Persian TugIranian Immigrants Came for Quality of Life, Boosted OC’s Business Landscape Saturday, August 17, 2013
His findings provide a deeper look than most federal government assessments, which don’t require residents to identify themselves as Iranians on survey forms, though they can write in that detail.
Hosseini’s research found that more than 1.2 million Persians live in the U.S., with about half located in California, which became home to many Iranians after the first big migration in the 1960s.
Higher education was gaining prominence in Iran at the time, fueling an exodus to the West. University of California, Los Angeles, and the university system’s main campus in Berkeley were among the early favorites of many students from Iran.
After graduation, a lot of them stayed in California—where the weather is similar to Iran’s. They eventually started families, and many brought relatives to join them here.
The suburban quality of life and vibrant business landscape brought many to Orange County, which offered better school systems and safer communities at a time when big cities were struggling with hollowed-out cores, rising crime rates, and falling property values.
The Persian community has thrived here and elsewhere in the U.S. It boasts a median household income of about $70,000, compared with $53,000 nationally, according to census data.
About 60% have undergraduate degrees, and 30% hold master’s degrees or higher. Indianapolis-based Lumina Foundation, a private educational foundation, estimates that in 2011, 38.7% of Americans held a two- or four-year college degree. 2011 is the most current year available for analysis.
Prior to the revolution, most Persians immigrating to the U.S. were Muslim, but after the fall of Iran and the ensuing war with Iraq, a flood of Iranians practicing Judaism and Zoroastrianism, the ancient Persian religion, migrated here.
Many wealthier Jews settled in Beverly Hills, giving it the nickname “Little Persia.”
Zoroastrian followers and a number of ethnic Armenians who had lived in Iran for years moved to suburban areas north and south of Los Angeles.
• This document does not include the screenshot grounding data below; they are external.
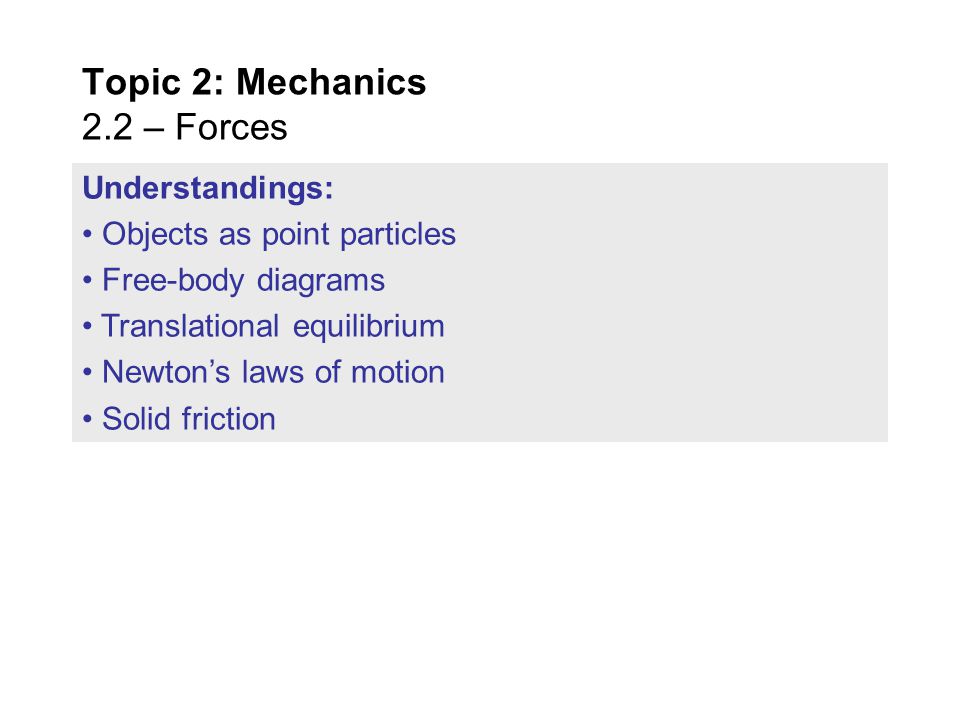
Task: Click the "Topic 2: Mechanics" slide title
Action: pos(254,82)
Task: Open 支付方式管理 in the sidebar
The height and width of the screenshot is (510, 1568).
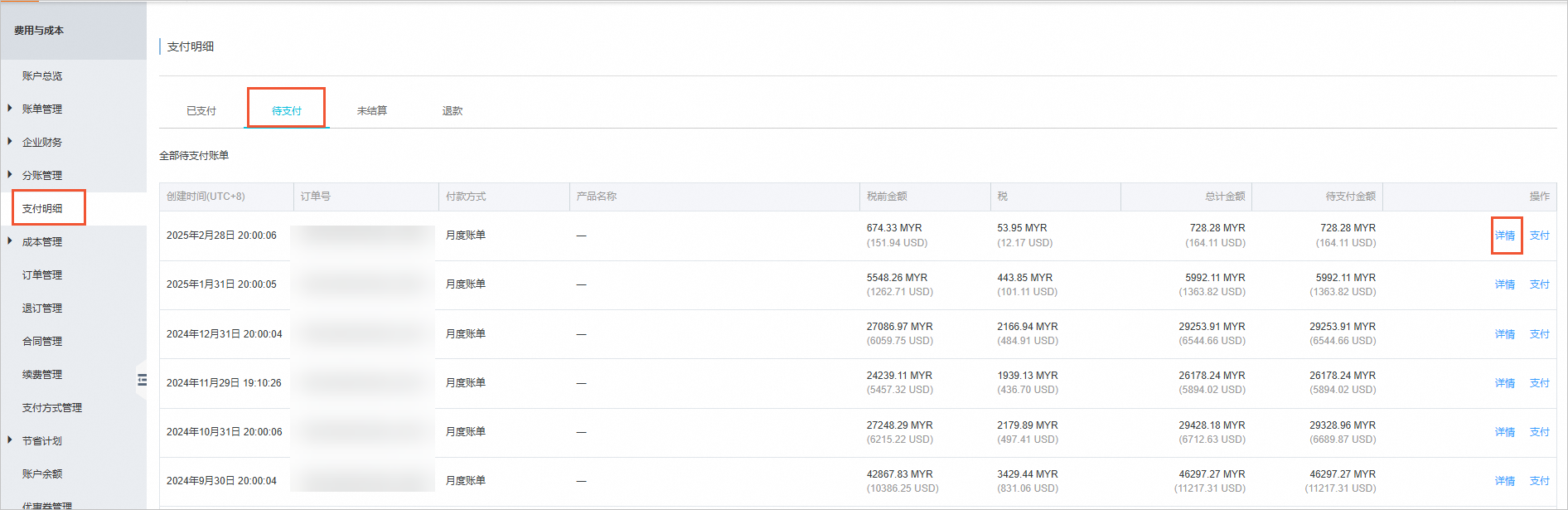Action: tap(52, 408)
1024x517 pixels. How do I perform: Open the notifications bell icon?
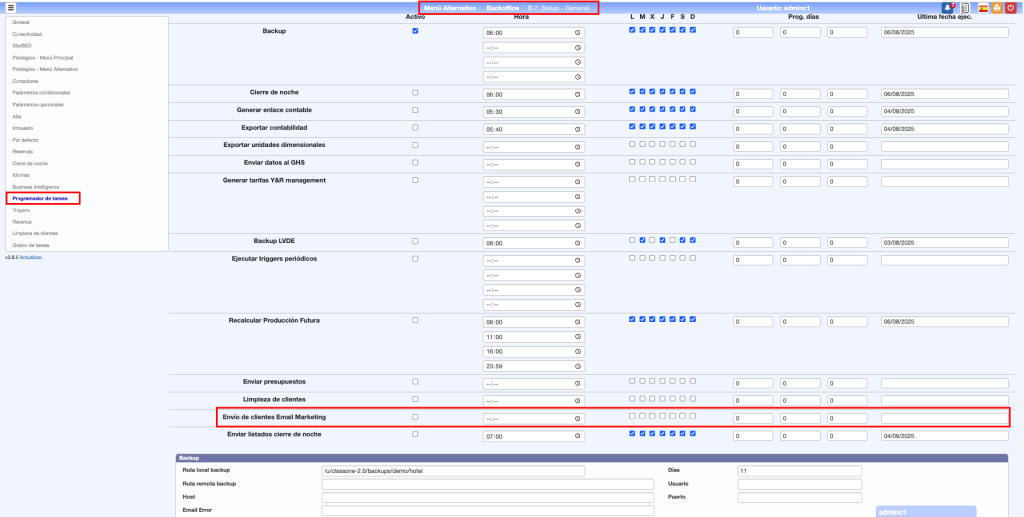click(x=948, y=8)
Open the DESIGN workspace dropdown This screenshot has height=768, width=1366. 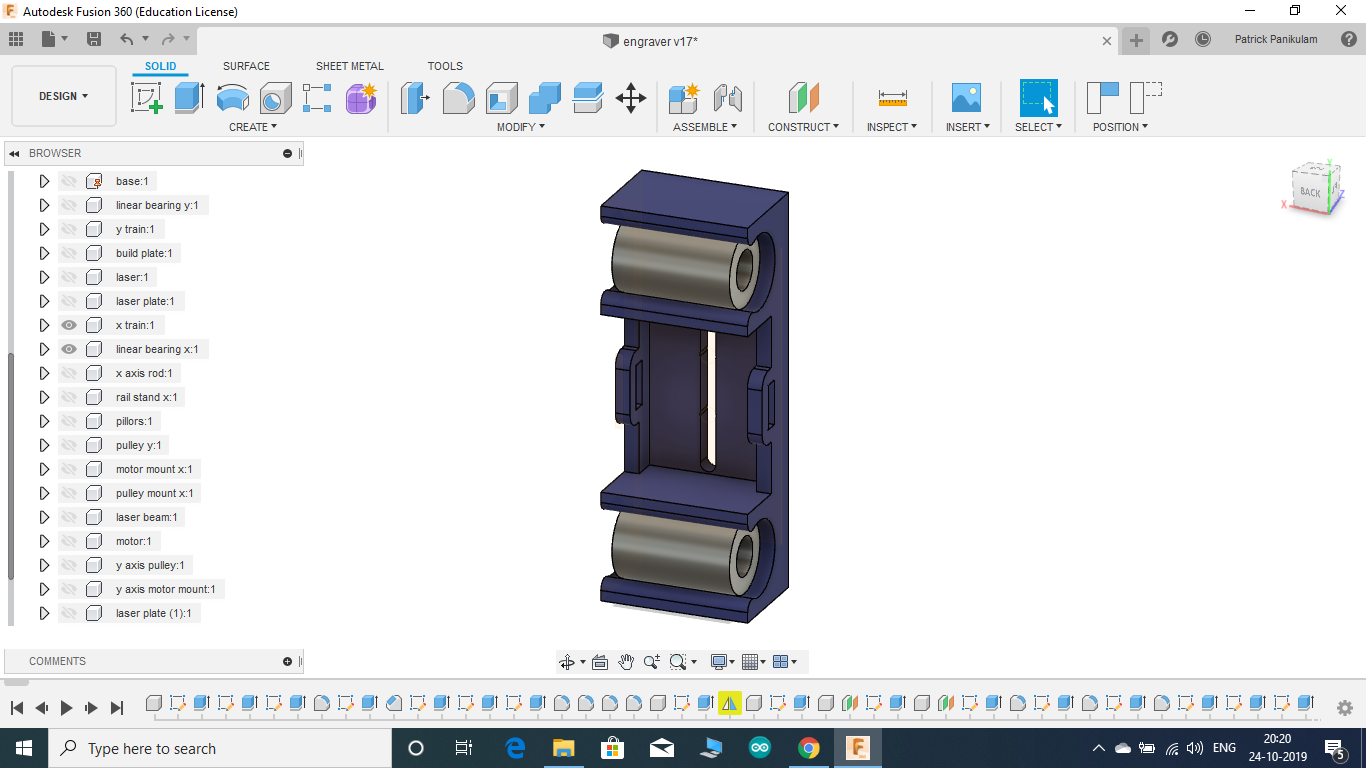pyautogui.click(x=63, y=96)
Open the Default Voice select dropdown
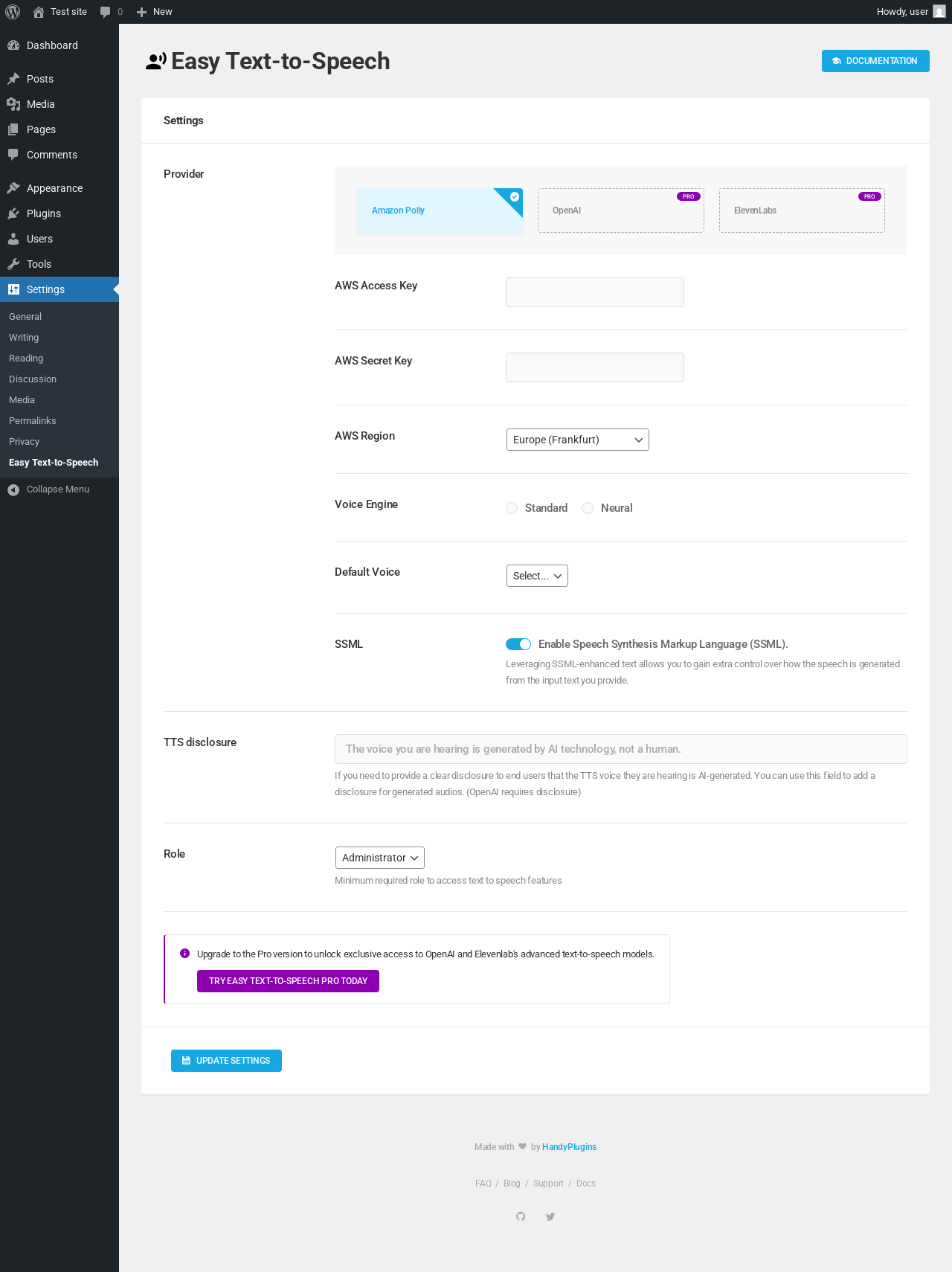Viewport: 952px width, 1272px height. [x=537, y=576]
Other areas with sizable concentrations of Iranian-Americans include New York, New Jersey, Texas, Florida and Washington, D.C.
“The footprint is all over the place, but especially in Irvine, which was one of the favorite cities,” says Hosseini, who arrived in the U.S. in 1976 to attend Iowa State University in Des Moines.
Persian influence has boosted the Orange County business landscape for generations.
Some of the first migrants were student doctors who later established practices here. Attorneys, accountants and engineers soon followed, propping up the technology and professional services sector and laying the foundation for future transplants.